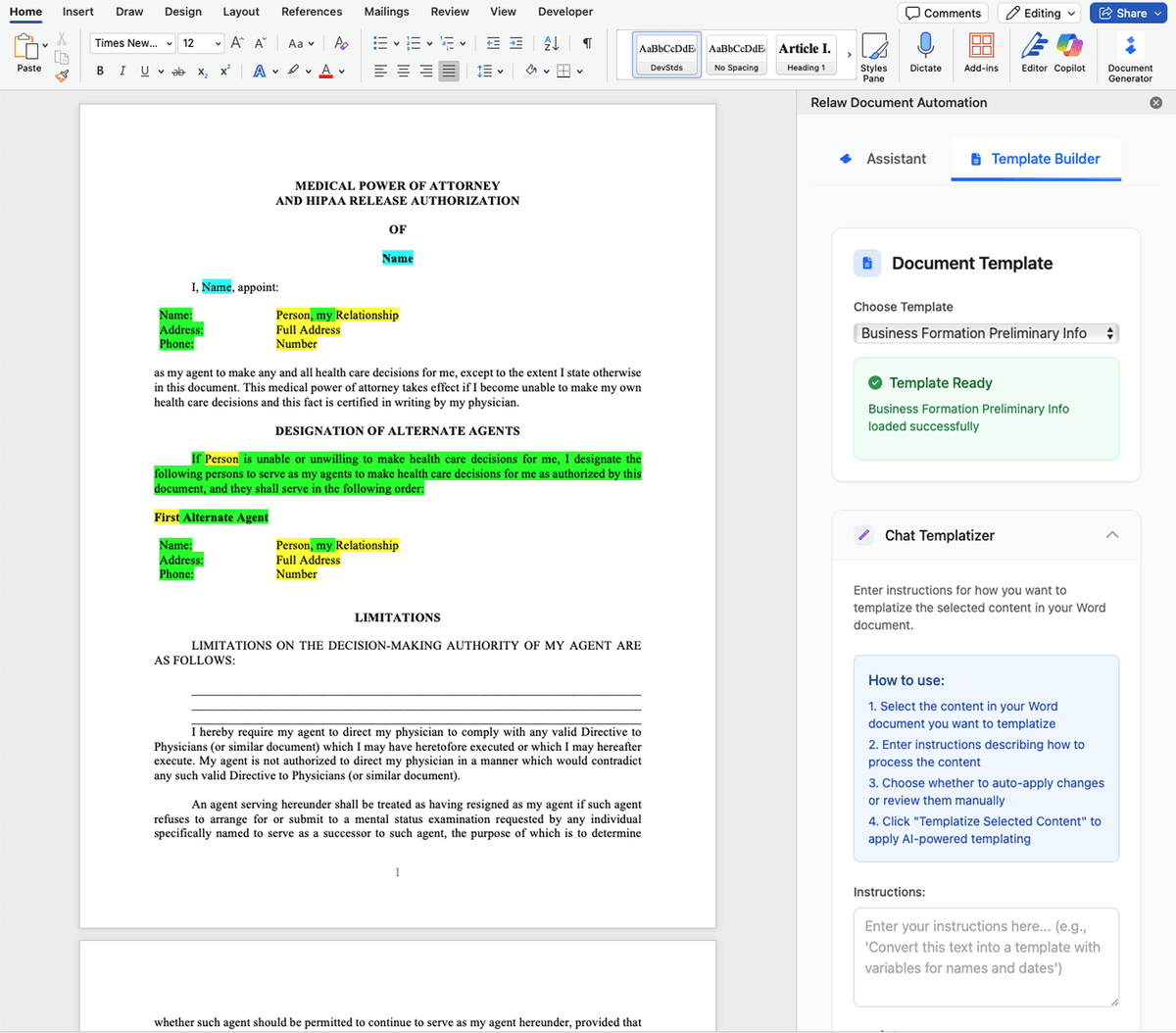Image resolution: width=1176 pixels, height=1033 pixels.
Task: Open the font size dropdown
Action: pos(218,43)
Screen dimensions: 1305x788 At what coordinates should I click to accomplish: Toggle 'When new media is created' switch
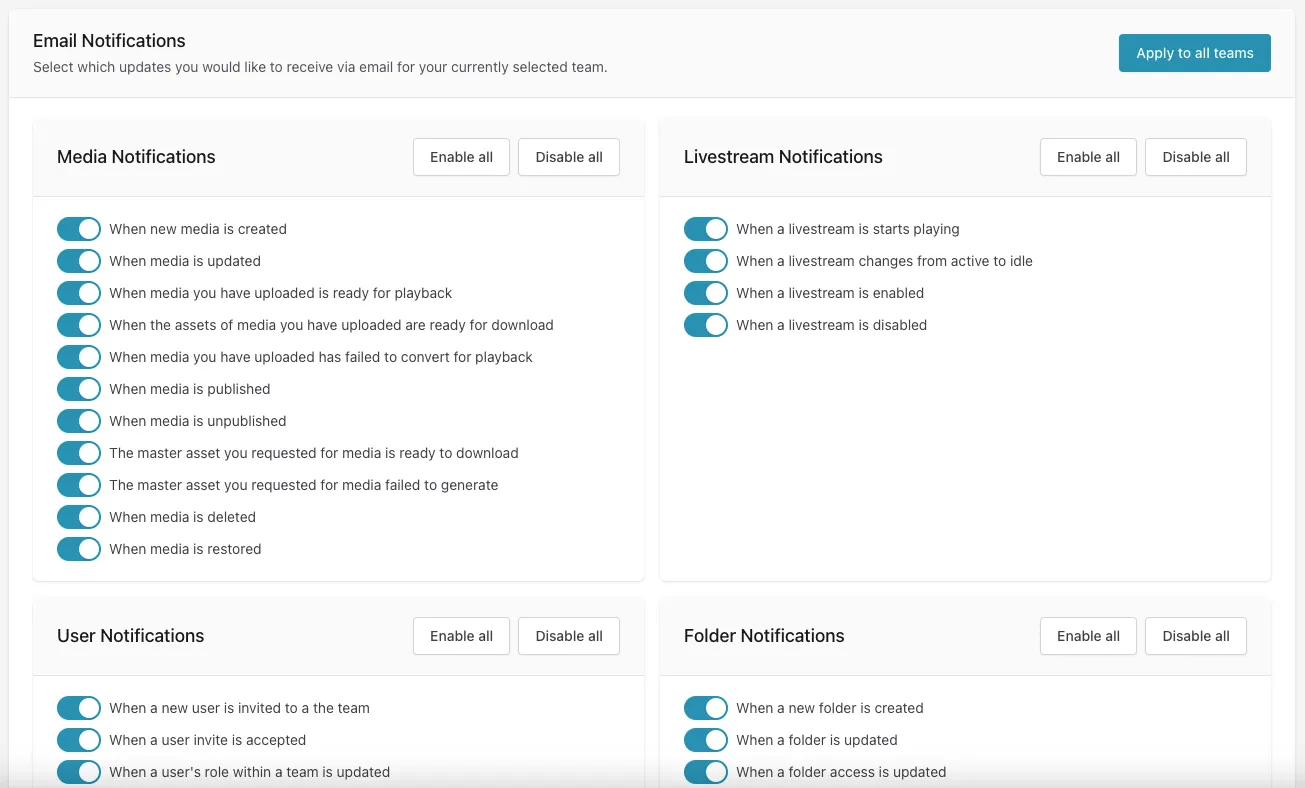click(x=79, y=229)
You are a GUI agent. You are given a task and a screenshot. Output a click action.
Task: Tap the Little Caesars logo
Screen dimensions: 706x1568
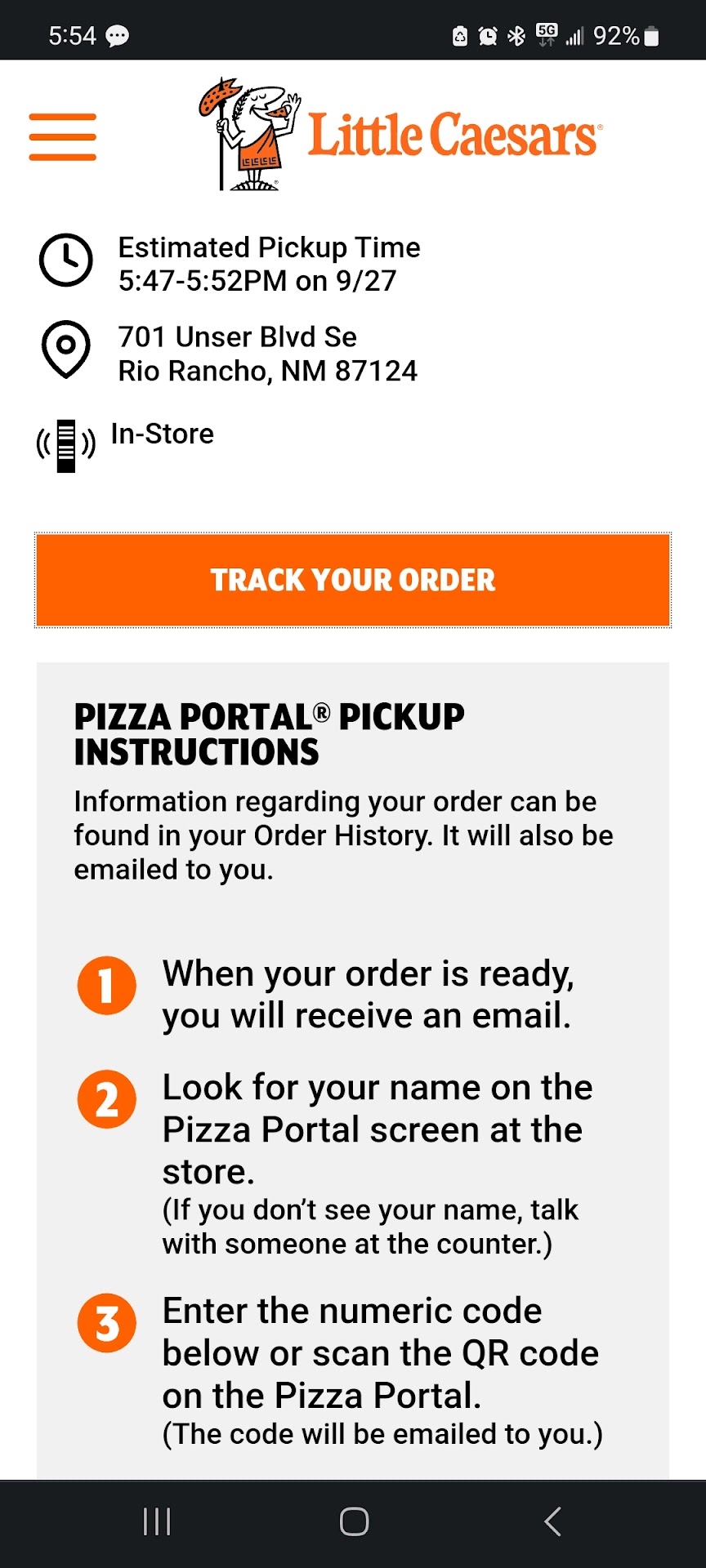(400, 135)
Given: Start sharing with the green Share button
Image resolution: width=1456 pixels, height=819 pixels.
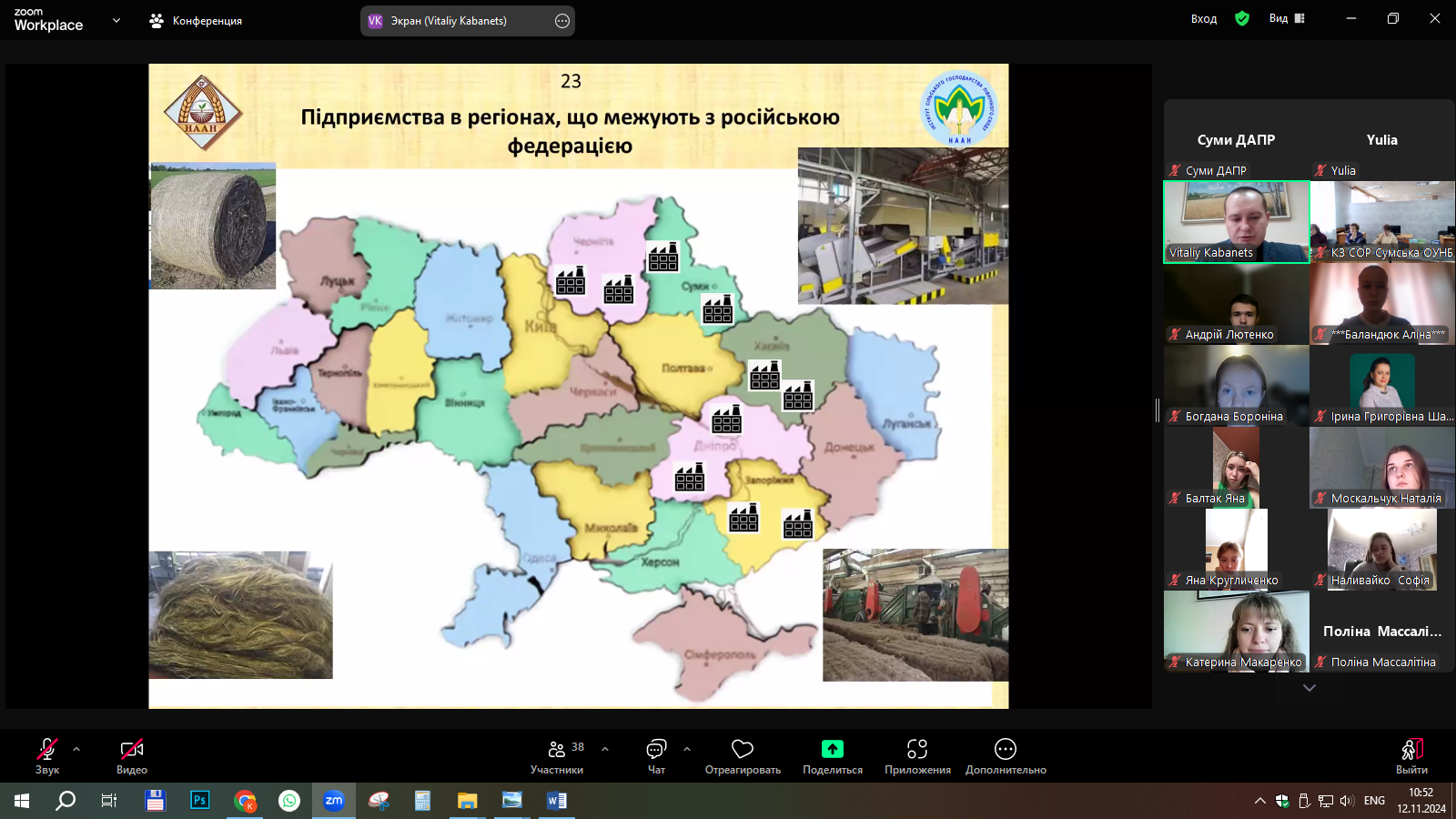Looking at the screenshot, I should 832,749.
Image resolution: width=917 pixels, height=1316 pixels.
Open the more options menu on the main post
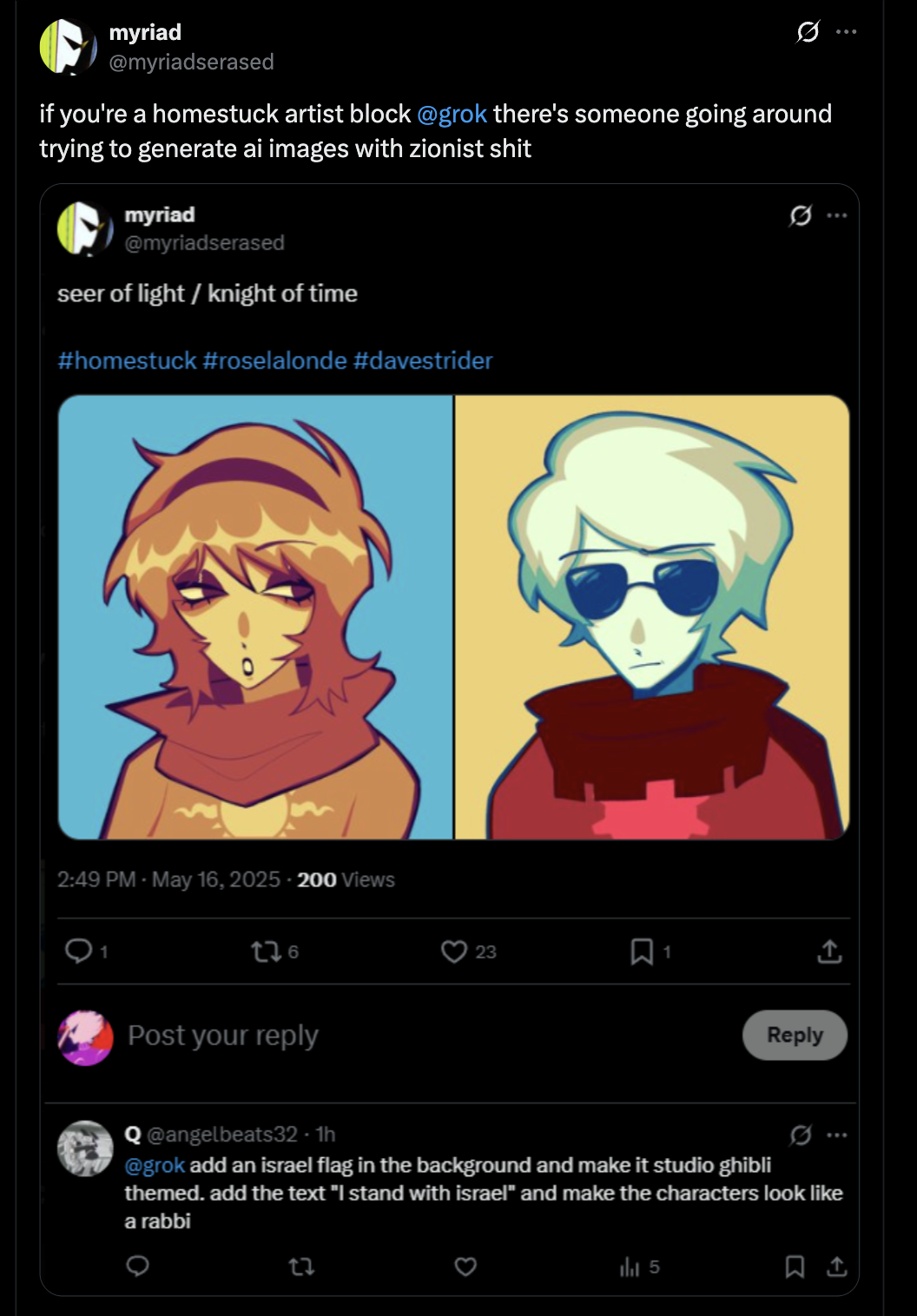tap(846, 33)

- - - - - - -

• **Aim of the task**
Print exactly the lines from the one containing "Task: Tap the Little Caesars logo" through the last line of the records, both included, and leave out the pictures.

• **Answer section**
Task: Tap the Little Caesars logo
Screen dimensions: 706x1568
(400, 135)
Given: Start sharing with the green Share button
Image resolution: width=1456 pixels, height=819 pixels.
Looking at the screenshot, I should 832,749.
Image resolution: width=917 pixels, height=1316 pixels.
Open the more options menu on the main post
tap(846, 33)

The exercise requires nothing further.